Edit the data below so that "lightbulb" becomes "light bulb". Leave everything else as it is.

[START Extracted data]

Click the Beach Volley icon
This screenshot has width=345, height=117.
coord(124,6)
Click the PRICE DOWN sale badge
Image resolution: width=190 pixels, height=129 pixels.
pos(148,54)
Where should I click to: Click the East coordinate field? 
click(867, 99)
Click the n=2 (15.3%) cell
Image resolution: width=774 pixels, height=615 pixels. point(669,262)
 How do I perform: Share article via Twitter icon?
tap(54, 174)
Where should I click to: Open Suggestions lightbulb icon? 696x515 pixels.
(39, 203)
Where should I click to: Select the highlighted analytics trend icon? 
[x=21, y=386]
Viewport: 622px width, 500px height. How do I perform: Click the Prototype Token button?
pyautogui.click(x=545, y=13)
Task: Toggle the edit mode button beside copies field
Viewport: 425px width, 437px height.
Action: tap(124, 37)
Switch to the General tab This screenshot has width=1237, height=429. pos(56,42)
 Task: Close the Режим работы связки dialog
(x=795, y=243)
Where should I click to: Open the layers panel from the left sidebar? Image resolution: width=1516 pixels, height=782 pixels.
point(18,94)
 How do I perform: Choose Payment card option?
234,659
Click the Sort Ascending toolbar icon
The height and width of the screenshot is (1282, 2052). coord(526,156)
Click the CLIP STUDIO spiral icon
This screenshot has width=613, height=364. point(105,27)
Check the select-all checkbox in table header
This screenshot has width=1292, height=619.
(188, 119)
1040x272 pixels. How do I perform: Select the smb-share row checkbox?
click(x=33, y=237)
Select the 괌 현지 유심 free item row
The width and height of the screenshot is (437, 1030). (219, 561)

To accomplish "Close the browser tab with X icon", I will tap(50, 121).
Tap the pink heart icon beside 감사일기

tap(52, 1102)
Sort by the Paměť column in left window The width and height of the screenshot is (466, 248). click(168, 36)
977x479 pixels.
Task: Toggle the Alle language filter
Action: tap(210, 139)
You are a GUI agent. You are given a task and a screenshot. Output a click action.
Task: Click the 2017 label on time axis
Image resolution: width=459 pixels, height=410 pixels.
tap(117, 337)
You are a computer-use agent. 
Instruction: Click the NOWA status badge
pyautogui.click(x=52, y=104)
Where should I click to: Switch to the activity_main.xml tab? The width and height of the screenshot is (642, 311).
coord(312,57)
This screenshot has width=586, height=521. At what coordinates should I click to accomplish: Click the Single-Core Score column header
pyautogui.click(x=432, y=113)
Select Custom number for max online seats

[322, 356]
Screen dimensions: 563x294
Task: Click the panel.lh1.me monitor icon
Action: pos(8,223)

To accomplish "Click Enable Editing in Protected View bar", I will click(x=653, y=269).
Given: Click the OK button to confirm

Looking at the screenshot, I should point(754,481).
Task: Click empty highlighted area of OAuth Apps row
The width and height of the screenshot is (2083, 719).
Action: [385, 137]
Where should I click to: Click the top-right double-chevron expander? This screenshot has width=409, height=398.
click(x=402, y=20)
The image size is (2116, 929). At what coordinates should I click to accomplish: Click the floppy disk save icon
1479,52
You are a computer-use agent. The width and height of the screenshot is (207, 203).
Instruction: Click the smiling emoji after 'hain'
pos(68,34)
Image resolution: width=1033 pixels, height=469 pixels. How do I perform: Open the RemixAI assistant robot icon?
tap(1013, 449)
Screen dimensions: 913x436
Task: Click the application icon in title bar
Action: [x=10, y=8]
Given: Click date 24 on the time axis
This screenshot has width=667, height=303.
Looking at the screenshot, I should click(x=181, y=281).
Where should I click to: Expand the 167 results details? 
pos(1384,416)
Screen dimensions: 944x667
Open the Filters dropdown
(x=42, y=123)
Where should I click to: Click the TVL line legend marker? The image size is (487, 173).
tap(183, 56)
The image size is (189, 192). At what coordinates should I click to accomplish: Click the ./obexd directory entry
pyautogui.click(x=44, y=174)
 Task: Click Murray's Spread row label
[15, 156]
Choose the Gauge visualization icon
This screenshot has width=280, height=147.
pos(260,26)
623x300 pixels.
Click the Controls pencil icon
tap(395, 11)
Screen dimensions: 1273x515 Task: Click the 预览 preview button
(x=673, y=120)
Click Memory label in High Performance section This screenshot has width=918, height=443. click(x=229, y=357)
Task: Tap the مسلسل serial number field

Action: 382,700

[END Extracted data]

Solved problem —
Click the Beach Volley icon
This screenshot has width=345, height=117.
coord(124,6)
Click the PRICE DOWN sale badge
Image resolution: width=190 pixels, height=129 pixels.
pos(148,54)
Where should I click to: Click the East coordinate field? 
click(867, 99)
Click the n=2 (15.3%) cell
Image resolution: width=774 pixels, height=615 pixels. point(669,262)
 How do I perform: Share article via Twitter icon?
tap(54, 174)
Where should I click to: Open Suggestions light bulb icon? 696x515 pixels.
(39, 203)
Where should I click to: Select the highlighted analytics trend icon? 
[x=21, y=386]
Viewport: 622px width, 500px height. How do I perform: Click the Prototype Token button?
pyautogui.click(x=545, y=13)
Task: Toggle the edit mode button beside copies field
Viewport: 425px width, 437px height.
Action: tap(124, 37)
Switch to the General tab This screenshot has width=1237, height=429. pos(56,42)
 Task: Close the Режим работы связки dialog
(x=795, y=243)
Where should I click to: Open the layers panel from the left sidebar? Image resolution: width=1516 pixels, height=782 pixels.
point(18,94)
 How do I perform: Choose Payment card option?
234,659
Click the Sort Ascending toolbar icon
The height and width of the screenshot is (1282, 2052). coord(526,156)
Click the CLIP STUDIO spiral icon
This screenshot has width=613, height=364. point(105,27)
Check the select-all checkbox in table header
This screenshot has width=1292, height=619.
(188, 119)
1040x272 pixels. How do I perform: Select the smb-share row checkbox?
click(x=33, y=237)
Select the 괌 현지 유심 free item row
The width and height of the screenshot is (437, 1030). (219, 561)

To accomplish "Close the browser tab with X icon", I will tap(50, 121).
Tap the pink heart icon beside 감사일기

tap(52, 1102)
Sort by the Paměť column in left window The width and height of the screenshot is (466, 248). click(168, 36)
977x479 pixels.
Task: Toggle the Alle language filter
Action: tap(210, 139)
You are a GUI agent. You are given a task and a screenshot. Output a click action.
Task: Click the 2017 label on time axis
Image resolution: width=459 pixels, height=410 pixels.
tap(117, 337)
You are a computer-use agent. 
Instruction: Click the NOWA status badge
pyautogui.click(x=52, y=104)
Where should I click to: Switch to the activity_main.xml tab? The width and height of the screenshot is (642, 311).
coord(312,57)
This screenshot has width=586, height=521. At what coordinates should I click to accomplish: Click the Single-Core Score column header
pyautogui.click(x=432, y=113)
Select Custom number for max online seats

[322, 356]
Screen dimensions: 563x294
Task: Click the panel.lh1.me monitor icon
Action: pos(8,223)

To accomplish "Click Enable Editing in Protected View bar", I will click(x=653, y=269).
Given: Click the OK button to confirm

Looking at the screenshot, I should point(754,481).
Task: Click empty highlighted area of OAuth Apps row
The width and height of the screenshot is (2083, 719).
Action: [385, 137]
Where should I click to: Click the top-right double-chevron expander? This screenshot has width=409, height=398.
click(x=402, y=20)
The image size is (2116, 929). At what coordinates should I click to accomplish: Click the floppy disk save icon
1479,52
You are a computer-use agent. The width and height of the screenshot is (207, 203).
Instruction: Click the smiling emoji after 'hain'
pos(68,34)
Image resolution: width=1033 pixels, height=469 pixels. How do I perform: Open the RemixAI assistant robot icon?
tap(1013, 449)
Screen dimensions: 913x436
Task: Click the application icon in title bar
Action: [x=10, y=8]
Given: Click date 24 on the time axis
This screenshot has width=667, height=303.
Looking at the screenshot, I should click(x=181, y=281).
Where should I click to: Expand the 167 results details? 
pos(1384,416)
Screen dimensions: 944x667
Open the Filters dropdown
(x=42, y=123)
Where should I click to: Click the TVL line legend marker? The image size is (487, 173).
tap(183, 56)
The image size is (189, 192). At what coordinates should I click to accomplish: Click the ./obexd directory entry
pyautogui.click(x=44, y=174)
 Task: Click Murray's Spread row label
[15, 156]
Choose the Gauge visualization icon
This screenshot has width=280, height=147.
pos(260,26)
623x300 pixels.
Click the Controls pencil icon
tap(395, 11)
Screen dimensions: 1273x515 Task: Click the 预览 preview button
(x=673, y=120)
Click Memory label in High Performance section This screenshot has width=918, height=443. click(x=229, y=357)
Task: Tap the مسلسل serial number field

Action: 382,700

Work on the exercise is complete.